NOTE this project is not being actively maintained and contains bugs. It can be used as a starting point, but it needs work.
This is a React.js starter project. You can use it to build a client only application or a full stack node.js application.
- Gulp - For building assets, launching development servers and deploying
- Webpack - For bundling javascript and other assets as required
- React Hot Loader - For quick reloads of css and js changes
- Express - For middleware and serving pages
- Passport.js - For authentication
- React.js - For sheer awesomeness
- React Router - For managing the routes of the sheer awesomeness
- Mongoose - For talking to MongoDB
- MaterialUi - Because not everything has to be Bootstrap
Clone this repository:
git clone [email protected]:jbasdf/react-kindling.git
Install the dependencies:
npm install
Configuration:
Change config/secrets.example.js
to config/secrets.js
. Change sessionSecret
and set your database. If you want
to use Facebook, Twitter or Google for authentication setup your keys and secrets.
Development mode with livereload:
To start node and the webpack server just type:
gulp
Or start each one individually node server.js gulp serve:hot
You can use React-Kindling to build a client only application or a client-server application.
Open up settings.
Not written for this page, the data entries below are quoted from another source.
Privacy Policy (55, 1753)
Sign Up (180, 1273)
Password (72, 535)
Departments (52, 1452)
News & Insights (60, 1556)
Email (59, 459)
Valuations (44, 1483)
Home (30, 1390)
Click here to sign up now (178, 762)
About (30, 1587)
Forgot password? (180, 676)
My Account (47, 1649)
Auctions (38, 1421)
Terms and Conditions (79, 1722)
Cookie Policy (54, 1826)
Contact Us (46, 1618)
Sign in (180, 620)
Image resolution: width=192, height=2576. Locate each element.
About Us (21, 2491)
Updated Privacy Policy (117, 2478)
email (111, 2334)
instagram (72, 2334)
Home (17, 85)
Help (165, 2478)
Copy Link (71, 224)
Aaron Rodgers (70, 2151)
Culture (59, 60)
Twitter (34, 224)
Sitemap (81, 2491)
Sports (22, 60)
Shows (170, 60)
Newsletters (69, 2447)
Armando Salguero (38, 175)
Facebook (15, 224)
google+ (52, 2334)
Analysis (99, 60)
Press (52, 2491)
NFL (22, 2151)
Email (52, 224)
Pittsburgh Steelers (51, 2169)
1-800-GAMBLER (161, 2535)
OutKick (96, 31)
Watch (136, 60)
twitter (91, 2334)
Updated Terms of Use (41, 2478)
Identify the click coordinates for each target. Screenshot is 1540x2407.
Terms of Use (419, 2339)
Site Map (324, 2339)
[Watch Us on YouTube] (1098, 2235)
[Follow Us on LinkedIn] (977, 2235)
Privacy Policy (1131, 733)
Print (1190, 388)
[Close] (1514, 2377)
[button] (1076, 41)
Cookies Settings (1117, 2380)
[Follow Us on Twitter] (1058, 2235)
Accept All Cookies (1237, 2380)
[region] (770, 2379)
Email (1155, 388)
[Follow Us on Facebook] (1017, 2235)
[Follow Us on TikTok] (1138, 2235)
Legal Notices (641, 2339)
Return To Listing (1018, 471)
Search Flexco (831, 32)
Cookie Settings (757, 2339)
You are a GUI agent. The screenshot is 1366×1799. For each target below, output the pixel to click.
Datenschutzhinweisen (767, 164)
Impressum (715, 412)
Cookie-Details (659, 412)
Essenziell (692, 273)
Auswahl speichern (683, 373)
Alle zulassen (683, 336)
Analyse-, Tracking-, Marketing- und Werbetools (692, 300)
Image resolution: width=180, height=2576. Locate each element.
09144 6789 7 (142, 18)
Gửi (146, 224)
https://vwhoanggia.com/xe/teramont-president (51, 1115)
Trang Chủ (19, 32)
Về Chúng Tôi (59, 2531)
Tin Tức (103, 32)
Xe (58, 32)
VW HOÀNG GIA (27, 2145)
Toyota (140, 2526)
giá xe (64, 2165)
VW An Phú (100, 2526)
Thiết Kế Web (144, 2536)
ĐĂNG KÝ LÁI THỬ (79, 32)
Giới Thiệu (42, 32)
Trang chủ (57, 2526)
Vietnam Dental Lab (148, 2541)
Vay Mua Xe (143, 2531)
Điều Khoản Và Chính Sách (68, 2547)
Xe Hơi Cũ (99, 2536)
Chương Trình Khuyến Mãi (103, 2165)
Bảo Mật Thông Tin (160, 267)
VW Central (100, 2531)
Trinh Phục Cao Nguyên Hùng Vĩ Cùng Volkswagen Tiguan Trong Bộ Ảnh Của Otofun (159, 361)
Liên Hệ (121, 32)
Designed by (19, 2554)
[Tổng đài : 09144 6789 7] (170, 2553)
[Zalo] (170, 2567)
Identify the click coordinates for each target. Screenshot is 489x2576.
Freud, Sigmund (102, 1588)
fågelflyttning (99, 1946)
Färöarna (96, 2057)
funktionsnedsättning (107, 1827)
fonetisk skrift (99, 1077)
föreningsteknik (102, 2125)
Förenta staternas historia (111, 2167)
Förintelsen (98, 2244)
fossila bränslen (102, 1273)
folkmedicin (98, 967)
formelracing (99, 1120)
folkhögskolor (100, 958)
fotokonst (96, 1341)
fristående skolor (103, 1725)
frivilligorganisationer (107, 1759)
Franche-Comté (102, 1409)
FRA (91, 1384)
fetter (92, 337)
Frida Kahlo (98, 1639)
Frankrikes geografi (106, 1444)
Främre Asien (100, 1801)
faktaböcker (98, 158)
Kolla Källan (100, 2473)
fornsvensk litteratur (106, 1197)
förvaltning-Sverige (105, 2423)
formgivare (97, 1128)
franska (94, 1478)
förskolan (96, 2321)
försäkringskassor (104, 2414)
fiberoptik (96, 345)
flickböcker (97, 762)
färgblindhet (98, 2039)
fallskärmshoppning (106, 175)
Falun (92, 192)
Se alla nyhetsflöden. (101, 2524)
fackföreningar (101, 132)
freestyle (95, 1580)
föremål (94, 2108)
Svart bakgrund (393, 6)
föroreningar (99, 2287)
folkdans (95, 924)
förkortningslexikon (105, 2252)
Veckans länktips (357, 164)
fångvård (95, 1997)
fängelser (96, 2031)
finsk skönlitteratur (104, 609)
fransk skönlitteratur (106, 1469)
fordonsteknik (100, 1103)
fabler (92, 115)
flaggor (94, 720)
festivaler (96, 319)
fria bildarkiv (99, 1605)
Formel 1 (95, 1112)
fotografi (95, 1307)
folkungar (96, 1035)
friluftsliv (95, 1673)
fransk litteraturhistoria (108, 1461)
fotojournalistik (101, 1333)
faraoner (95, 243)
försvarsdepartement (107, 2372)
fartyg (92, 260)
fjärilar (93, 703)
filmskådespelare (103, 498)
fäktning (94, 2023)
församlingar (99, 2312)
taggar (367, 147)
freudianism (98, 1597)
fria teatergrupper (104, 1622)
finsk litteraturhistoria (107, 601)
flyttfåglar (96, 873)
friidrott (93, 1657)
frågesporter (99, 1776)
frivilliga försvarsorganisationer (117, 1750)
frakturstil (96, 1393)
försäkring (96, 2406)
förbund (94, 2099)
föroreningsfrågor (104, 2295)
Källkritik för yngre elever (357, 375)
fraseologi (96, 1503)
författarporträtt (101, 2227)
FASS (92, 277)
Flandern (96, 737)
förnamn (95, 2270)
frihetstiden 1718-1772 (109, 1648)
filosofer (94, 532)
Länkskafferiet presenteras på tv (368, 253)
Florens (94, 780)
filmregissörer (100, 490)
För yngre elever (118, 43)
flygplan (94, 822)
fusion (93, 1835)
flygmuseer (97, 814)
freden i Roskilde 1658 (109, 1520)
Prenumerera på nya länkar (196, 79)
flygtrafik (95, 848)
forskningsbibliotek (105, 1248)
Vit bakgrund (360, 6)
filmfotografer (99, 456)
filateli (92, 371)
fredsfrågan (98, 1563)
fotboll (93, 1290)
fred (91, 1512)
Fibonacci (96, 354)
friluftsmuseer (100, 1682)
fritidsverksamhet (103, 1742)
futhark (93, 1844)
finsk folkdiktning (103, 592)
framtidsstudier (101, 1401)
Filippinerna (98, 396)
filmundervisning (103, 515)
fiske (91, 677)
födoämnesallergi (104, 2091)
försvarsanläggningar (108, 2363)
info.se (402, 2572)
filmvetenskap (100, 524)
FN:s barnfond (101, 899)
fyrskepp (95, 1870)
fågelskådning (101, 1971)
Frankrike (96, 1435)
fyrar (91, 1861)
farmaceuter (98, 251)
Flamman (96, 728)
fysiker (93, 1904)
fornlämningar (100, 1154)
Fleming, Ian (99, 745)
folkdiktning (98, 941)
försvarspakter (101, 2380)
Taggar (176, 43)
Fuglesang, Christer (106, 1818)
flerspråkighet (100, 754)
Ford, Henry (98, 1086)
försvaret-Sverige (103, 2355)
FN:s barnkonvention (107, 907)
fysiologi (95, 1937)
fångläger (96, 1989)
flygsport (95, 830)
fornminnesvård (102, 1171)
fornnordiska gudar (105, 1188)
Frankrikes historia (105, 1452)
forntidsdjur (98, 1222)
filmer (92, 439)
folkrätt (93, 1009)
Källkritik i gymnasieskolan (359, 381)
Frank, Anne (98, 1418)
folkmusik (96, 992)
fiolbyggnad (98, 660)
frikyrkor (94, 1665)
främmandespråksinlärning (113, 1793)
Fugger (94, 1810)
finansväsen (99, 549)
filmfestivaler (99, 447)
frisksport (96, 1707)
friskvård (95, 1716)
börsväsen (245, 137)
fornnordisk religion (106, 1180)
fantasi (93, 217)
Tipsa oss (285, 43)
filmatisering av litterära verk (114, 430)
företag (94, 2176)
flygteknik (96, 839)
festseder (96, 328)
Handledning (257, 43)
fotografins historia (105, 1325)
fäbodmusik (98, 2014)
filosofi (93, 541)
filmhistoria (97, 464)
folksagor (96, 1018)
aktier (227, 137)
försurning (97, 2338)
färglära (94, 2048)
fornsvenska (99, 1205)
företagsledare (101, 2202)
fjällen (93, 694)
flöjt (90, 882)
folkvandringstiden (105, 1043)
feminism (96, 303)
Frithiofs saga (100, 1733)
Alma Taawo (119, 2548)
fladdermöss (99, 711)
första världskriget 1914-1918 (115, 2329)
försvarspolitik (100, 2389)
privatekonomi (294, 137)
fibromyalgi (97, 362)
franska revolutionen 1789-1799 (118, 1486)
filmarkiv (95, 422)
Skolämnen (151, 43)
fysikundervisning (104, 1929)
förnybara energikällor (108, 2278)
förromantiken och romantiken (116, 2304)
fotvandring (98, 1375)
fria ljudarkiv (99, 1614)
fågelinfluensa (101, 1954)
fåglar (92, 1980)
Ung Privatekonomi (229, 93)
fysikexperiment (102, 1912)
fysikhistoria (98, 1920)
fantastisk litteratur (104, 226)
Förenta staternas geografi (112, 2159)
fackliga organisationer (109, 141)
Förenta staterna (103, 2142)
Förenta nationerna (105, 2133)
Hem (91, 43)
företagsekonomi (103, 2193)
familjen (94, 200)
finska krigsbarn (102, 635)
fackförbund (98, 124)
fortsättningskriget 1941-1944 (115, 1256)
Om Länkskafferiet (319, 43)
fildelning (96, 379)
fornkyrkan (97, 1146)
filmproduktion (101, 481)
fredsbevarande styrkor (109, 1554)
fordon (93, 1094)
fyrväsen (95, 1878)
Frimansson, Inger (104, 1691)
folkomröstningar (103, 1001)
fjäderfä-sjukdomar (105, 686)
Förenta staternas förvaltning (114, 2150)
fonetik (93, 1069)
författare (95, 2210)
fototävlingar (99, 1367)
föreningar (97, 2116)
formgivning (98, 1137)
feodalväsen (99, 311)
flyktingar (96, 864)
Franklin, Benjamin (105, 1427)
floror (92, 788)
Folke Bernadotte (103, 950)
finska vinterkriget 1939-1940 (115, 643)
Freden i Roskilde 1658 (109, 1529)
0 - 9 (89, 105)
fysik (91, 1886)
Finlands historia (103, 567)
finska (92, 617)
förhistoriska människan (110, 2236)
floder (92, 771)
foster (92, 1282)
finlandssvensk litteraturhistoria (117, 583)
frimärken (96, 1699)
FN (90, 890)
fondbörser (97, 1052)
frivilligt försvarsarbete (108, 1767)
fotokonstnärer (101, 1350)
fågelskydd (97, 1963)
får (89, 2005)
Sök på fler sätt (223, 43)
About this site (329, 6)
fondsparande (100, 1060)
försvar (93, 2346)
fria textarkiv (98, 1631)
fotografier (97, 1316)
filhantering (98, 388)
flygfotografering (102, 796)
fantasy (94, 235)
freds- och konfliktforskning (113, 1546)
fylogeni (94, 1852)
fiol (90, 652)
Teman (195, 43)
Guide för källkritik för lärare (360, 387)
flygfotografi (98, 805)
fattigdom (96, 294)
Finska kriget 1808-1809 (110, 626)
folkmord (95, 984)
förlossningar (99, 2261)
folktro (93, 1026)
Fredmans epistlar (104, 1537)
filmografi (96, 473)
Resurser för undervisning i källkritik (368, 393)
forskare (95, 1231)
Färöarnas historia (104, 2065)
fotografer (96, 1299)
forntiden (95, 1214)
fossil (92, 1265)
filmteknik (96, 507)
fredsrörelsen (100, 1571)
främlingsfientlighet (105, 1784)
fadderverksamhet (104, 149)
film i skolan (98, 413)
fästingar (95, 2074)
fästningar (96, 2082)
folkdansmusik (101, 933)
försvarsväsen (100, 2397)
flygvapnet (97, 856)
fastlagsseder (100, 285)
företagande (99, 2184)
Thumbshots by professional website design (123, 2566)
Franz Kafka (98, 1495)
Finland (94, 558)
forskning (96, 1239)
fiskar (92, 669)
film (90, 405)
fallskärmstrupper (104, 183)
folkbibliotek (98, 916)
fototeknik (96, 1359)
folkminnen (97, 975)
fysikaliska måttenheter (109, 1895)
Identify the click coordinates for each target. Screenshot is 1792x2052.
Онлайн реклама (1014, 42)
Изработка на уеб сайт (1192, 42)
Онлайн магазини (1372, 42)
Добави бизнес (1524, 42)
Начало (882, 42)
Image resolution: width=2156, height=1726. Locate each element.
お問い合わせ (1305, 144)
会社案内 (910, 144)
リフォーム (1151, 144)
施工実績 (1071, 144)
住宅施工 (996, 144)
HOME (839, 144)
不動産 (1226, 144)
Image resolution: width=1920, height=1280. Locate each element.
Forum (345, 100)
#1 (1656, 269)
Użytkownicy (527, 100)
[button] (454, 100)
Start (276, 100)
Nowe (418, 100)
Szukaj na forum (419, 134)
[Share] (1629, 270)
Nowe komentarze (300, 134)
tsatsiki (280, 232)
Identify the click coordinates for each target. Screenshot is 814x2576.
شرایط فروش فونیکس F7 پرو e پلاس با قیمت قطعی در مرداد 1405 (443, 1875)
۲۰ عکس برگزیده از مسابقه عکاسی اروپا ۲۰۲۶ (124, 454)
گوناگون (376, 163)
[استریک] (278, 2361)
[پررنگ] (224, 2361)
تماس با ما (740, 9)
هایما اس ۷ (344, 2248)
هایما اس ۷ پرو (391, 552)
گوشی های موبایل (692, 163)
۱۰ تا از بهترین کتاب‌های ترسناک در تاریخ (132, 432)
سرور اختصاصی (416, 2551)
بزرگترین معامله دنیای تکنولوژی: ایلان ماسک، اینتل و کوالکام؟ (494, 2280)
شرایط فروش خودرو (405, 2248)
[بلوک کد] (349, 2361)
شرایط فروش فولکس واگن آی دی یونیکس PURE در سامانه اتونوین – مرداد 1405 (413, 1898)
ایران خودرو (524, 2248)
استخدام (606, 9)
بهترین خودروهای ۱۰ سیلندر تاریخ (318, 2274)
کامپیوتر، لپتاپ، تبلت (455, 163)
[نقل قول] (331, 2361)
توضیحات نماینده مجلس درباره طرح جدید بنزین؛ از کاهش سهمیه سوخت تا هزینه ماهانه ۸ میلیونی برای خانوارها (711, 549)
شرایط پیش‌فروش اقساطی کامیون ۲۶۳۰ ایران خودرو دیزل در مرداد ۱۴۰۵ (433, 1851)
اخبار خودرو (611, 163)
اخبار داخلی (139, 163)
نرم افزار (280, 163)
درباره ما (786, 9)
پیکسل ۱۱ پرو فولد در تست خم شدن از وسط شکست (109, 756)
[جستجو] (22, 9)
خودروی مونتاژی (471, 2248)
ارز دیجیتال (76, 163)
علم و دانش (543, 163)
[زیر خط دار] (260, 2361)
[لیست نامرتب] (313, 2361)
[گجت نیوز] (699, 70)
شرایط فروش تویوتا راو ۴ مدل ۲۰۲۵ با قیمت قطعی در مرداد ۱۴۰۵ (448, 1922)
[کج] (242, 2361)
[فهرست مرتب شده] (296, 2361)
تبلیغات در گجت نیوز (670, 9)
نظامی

Change 'projectType' to 'client'. When you run 'gulp' all of the assets in the 'client' directory will be built into a client only html/js/css application. The development files will be found in /build and the production files will be in /public.
Open up settings.
Change 'projectType' to 'client-server'. Set applicationUrl to your domain.
Pass values from the server to the client via DEFAULT_SETTINGS
. This code can be found in index.ejs.
####ngrok Ngrok makes it easy to provide a public url to an application running on your local machine. This comes in handy when dealing with OAuth providers that don't permit localhost. Install ngrok - https://ngrok.com/ and then run two instances one for the node server and another for the webpack server:
ngrok --subdomain myserversubdomain 8888
ngrok --subdomain myassetssubdomain 8080
Change the subdomains to be a value you prefer and then update applicationUrl and assetsUrl in secrets.js to match your changes.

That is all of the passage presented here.